- SR 274 highlighted in red

Route information
- Auxiliary route of SR 27
- Maintained by WSDOT
- Length: 1.92 mi (3.09 km)
- Existed: 1964–present

Major junctions
- West end: SR 27 in Tekoa
- East end: SH-60 at Idaho state line near Tekoa

Location
- Country: United States
- State: Washington
- Counties: Whitman

Highway system
- State highways in Washington; Interstate; US; State; Scenic; Pre-1964; 1964 renumbering; Former;
| ← SR 272 |  | → SR 278 |

= Washington State Route 274 =

State highway in Whitman County, Washington, US

State Route 274 (SR 274) is a 1.92 mi state highway serving Tekoa in Whitman County, located within the U.S. state of Washington. The highway, named Poplar Street, travels northeast from an intersection with SR 27 in Tekoa along Little Hangman Creek to the Idaho state line, becoming Idaho State Highway 60 (SH-60). SR 274 follows a rail line built in the early 20th century and was designated as a branch of Secondary State Highway 3H (SSH 3H) from 1937 until the 1964 highway renumbering.

==Route description==

SR 274 begins its 1.92 mi route at the intersection of Crosby Street and Poplar Street in Tekoa. SR 27 turns west at the intersection as SR 274 travels northeast as the 2-lane Poplar Street out of Tekoa, following the John Wayne Pioneer Trail to the north and the Little Hangman Creek to the south. The highway ends at the Idaho state line north of Willard Field. The roadway continues east as SH-60, traveling 5.510 mi through the Coeur d'Alene Reservation in Benewah County to end at U.S. Route 95 (US-95).

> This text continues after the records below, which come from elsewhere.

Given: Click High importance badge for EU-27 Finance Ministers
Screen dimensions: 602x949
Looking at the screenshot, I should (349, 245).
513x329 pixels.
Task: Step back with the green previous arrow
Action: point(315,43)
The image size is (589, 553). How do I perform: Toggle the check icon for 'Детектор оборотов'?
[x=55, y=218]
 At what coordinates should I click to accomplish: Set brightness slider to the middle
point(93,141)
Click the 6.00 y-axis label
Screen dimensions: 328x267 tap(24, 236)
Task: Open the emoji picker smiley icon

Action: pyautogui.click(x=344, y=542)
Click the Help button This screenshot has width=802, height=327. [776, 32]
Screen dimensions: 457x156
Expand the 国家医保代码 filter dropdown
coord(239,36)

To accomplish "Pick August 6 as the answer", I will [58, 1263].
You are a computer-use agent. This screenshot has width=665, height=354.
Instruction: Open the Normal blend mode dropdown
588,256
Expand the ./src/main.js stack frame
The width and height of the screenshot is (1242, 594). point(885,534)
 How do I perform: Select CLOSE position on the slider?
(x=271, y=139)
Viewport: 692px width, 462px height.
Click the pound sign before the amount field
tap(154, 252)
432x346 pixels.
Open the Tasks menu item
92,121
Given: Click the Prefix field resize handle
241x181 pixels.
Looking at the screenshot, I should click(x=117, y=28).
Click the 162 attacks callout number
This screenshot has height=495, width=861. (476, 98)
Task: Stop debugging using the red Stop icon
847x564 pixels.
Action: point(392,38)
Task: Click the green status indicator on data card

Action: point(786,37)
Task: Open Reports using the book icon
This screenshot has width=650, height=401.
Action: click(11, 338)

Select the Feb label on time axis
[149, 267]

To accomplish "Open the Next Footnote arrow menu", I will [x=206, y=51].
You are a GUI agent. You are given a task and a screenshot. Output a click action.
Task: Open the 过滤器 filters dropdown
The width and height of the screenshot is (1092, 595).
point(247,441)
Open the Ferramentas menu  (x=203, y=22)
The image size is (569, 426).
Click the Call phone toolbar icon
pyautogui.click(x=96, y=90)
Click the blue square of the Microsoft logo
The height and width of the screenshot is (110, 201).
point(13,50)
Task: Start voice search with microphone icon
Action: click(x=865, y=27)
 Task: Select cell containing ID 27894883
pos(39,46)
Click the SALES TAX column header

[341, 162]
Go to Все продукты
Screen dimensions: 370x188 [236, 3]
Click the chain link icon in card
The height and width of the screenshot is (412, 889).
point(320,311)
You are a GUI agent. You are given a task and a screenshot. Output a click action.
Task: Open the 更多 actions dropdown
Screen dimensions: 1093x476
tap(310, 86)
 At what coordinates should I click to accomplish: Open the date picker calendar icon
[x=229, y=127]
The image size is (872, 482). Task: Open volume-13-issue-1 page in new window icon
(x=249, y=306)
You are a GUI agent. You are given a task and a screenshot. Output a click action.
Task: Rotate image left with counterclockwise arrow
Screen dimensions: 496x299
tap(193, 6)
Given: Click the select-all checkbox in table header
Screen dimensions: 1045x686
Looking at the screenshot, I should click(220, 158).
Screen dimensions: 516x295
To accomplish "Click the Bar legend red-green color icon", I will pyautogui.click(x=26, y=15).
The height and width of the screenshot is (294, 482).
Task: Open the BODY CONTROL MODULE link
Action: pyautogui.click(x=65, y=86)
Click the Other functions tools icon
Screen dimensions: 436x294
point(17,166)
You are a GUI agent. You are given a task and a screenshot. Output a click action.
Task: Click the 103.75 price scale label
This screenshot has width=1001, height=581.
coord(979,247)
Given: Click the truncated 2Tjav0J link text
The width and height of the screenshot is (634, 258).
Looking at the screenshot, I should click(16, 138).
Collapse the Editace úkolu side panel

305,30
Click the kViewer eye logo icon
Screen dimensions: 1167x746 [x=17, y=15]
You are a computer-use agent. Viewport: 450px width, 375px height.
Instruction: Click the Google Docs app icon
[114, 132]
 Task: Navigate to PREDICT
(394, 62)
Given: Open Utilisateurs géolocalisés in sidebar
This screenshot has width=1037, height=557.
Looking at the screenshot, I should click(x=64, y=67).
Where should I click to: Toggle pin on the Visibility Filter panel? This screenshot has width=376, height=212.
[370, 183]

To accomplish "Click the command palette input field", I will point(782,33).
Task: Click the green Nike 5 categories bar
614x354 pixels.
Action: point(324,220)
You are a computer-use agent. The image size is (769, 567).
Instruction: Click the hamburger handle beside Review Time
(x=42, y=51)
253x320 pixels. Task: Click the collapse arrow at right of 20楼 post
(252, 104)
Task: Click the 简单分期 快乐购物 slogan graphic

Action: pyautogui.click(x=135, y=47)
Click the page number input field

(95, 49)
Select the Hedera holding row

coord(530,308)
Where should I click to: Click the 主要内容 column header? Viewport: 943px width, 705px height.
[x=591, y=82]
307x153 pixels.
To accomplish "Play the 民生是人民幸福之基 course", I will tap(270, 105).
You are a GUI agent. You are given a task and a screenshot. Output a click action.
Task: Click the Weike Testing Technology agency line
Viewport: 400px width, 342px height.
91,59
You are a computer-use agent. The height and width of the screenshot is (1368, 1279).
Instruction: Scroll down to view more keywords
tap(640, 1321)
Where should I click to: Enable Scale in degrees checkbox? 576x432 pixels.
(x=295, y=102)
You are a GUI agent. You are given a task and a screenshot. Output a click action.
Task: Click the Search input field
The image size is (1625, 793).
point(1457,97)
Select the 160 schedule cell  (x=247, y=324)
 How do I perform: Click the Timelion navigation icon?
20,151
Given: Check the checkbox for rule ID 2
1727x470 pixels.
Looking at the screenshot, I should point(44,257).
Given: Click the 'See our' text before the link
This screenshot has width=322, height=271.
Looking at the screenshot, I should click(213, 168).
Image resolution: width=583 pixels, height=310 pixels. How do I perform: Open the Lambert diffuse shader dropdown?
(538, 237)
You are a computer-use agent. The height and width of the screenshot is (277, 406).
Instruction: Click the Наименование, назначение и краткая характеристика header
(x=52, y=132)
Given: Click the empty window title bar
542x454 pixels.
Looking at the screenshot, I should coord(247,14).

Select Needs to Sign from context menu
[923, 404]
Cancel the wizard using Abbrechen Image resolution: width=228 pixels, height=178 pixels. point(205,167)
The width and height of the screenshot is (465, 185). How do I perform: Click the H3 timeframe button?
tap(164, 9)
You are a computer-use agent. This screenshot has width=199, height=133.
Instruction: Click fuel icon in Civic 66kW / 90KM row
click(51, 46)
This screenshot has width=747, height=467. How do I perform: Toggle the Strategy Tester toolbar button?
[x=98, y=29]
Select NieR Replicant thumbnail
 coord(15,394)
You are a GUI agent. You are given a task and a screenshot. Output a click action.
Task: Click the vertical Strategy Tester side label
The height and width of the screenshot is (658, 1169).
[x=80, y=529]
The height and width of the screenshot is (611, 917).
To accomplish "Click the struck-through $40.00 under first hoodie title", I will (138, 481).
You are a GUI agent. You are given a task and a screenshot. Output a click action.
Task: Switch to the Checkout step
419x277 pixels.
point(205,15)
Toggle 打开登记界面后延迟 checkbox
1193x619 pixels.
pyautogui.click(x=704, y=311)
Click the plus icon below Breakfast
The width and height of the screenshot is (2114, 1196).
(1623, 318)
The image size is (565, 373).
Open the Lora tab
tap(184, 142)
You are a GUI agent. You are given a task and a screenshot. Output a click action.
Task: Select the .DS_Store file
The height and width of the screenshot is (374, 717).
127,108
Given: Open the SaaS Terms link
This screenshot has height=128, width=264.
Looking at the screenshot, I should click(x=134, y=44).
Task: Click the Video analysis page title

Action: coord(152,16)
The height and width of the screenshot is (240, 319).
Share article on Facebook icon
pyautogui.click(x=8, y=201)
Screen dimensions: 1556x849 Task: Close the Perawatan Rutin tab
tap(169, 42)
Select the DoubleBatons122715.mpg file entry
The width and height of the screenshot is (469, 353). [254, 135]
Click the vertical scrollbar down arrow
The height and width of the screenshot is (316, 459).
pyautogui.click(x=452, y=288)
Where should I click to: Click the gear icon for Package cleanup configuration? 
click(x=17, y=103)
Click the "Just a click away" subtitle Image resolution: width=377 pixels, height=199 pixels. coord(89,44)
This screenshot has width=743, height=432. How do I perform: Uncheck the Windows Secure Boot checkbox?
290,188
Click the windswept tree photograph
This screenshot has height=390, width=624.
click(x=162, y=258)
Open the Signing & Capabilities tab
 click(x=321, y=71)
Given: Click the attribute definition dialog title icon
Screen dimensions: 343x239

Every year, the Washington State Department of Transportation (WSDOT) conducts a series of surveys on its highways in the state to measure traffic volume. This is expressed in terms of annual average daily traffic (AADT), which is a measure of traffic volume for any average day of the year. In 2011, WSDOT calculated that between 900 and 1,200 vehicles per day used the highway.

==History==

SR 274 follows the route of an Oregon Railroad and Navigation Company line built in the 1890s between Tekoa and Plummer. A road was later built north of Little Hangman Creek and codified in 1937 as a branch of SSH 3H. During the 1964 highway renumbering, SSH 3H was renumbered to SR 27 and the branch became SR 274, codified in 1970. No major revisions to the route of the highway have occurred since the highway renumbering.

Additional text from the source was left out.